The OED gives /ˈkreɪɒn/, /ˈkreɪən/, U.S. /ˈkreɪˌɑn/ if it matters.
Wikipedia has Eastern New England with [æ~eə], upper midwest and northwest and Canada with [æ~ɛə], and the South with [ɛ(j)ə~eə]. And that’s just what happens before a nasal.
> For speakers in much of Canada and in the North-Central and Northwestern United States, a following /ɡ/ (as in magazine, rag, bags, etc.) or /ŋ/ (as in bang, pang, gangster, angler, etc.) tenses an /æ/ as much as or more than a following nasal does.[8] In Wisconsin, Minnesota, and central Canada, a merger of /æ/ with /eɪ/ before /ɡ/, making bag, for example, rhyme with vague, has been reported.[9]

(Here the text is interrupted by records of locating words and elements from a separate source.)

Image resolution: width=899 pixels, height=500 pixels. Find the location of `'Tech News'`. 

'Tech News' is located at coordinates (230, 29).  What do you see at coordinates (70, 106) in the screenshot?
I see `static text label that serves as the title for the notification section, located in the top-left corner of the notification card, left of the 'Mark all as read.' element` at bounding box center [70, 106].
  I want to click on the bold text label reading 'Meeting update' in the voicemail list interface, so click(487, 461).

I’m sure we tense bang into /beŋ/.
It’s super close to bane in fact, just a slightly different terminal nasal.
The bane of your existence. The bang of your existence.
So some people say hand like ['hejən(d)].
I’m sure you’ve heard that.
> The realization of this "tense" (as opposed to "lax") /æ/ varies from [æ̝ˑ] to [ɛə] to [eə] to [ɪə], and is greatly dependent on the speaker's particular dialect.
[hɛ̝ĕən], [hɛ̝ɪ̆ənd], [hɛ̝ˑən] — and oh so many more.
Bath: [bæ̝əθ], [bɛĕəθ], [bæˑəθ], [be̞ˑəθ]. ...
Makes you appreciate why we (usually) use phonemics not phonetics, eh? :)
Anybody can figure out /bæθ/ but the narrow transcriptions are so finicky.